-- What the exercise asks --
Images stay out; everything else in the records is to be set down exactly.

Data listing START

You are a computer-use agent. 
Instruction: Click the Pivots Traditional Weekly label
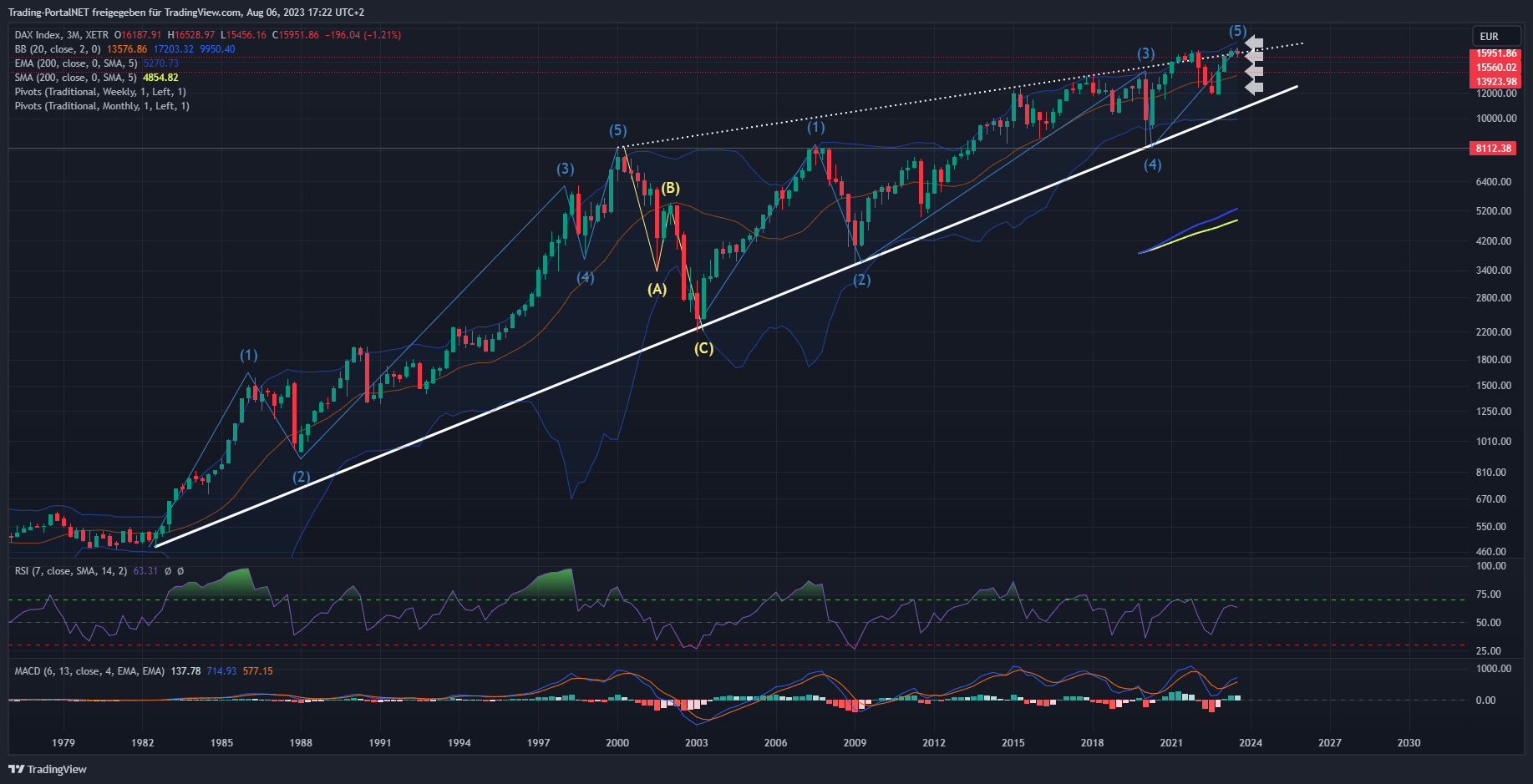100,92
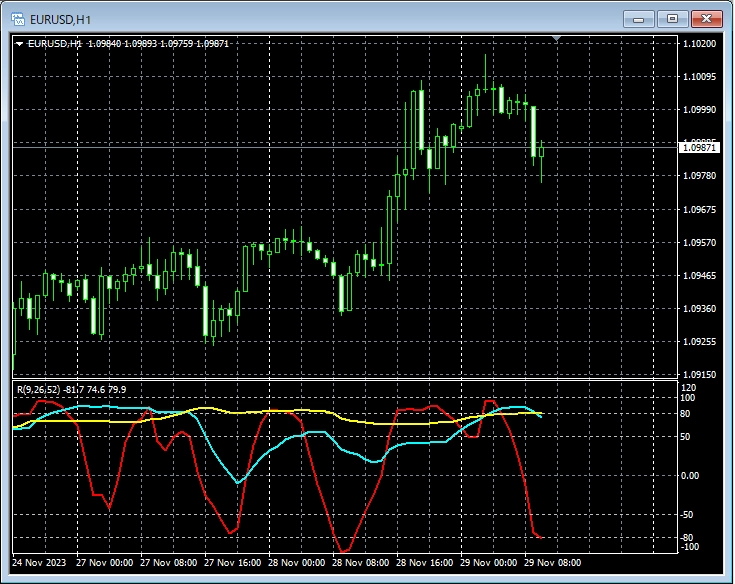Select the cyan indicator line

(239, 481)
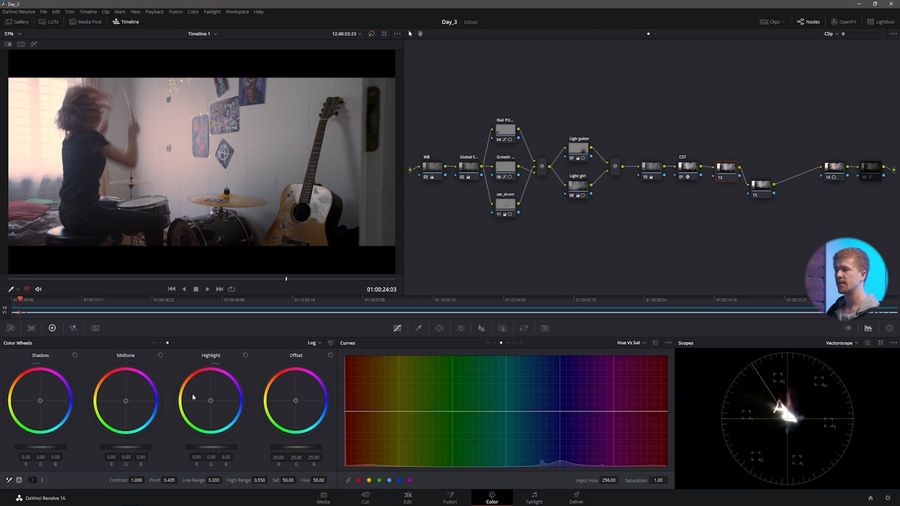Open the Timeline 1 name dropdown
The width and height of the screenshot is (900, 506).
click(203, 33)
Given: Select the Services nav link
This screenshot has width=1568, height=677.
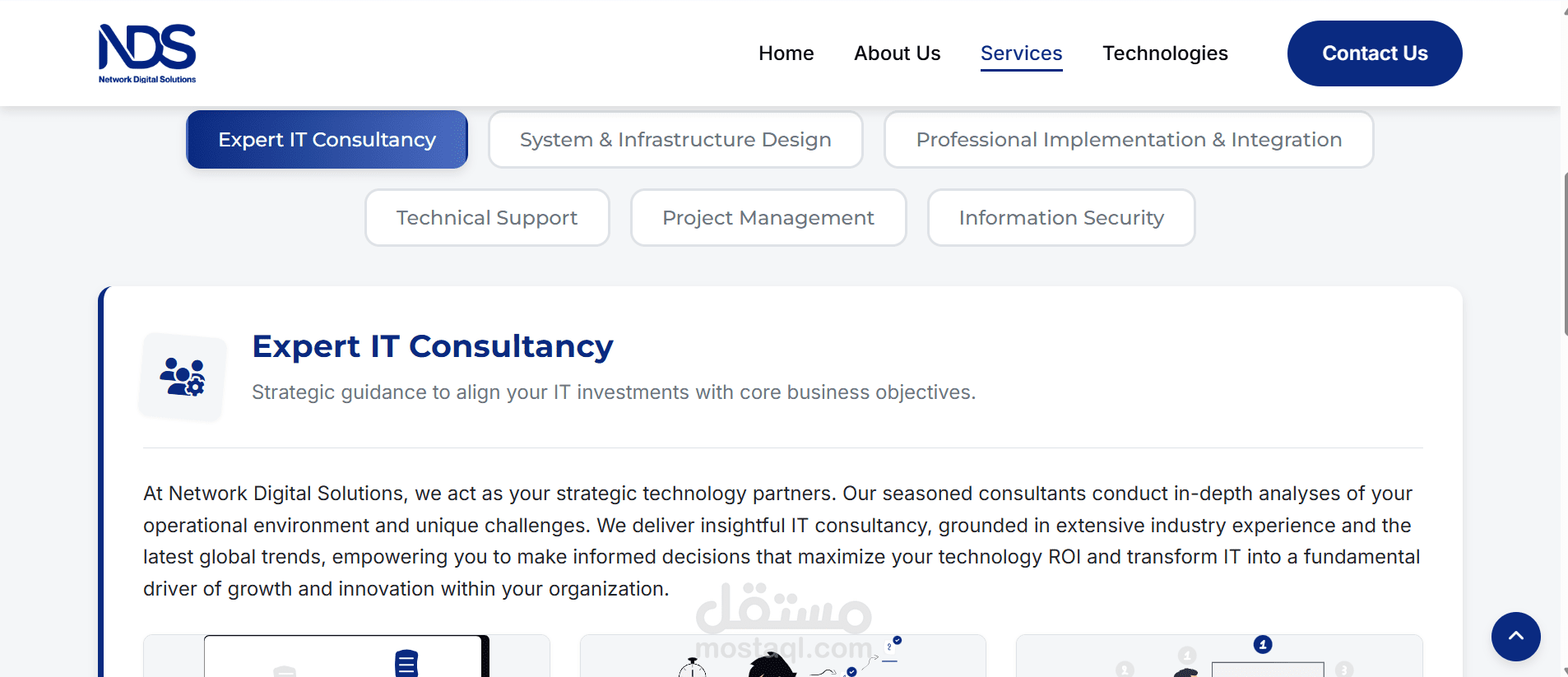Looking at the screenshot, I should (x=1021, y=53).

Data listing END

-- Reply to the task --
You are a computer-use agent. 
Instruction: Click the Pivots Traditional Weekly label
100,92
Select the cyan indicator line

(239, 481)
Open the Timeline 1 name dropdown
The width and height of the screenshot is (900, 506).
click(203, 33)
Given: Select the Services nav link
This screenshot has width=1568, height=677.
Looking at the screenshot, I should (x=1021, y=53).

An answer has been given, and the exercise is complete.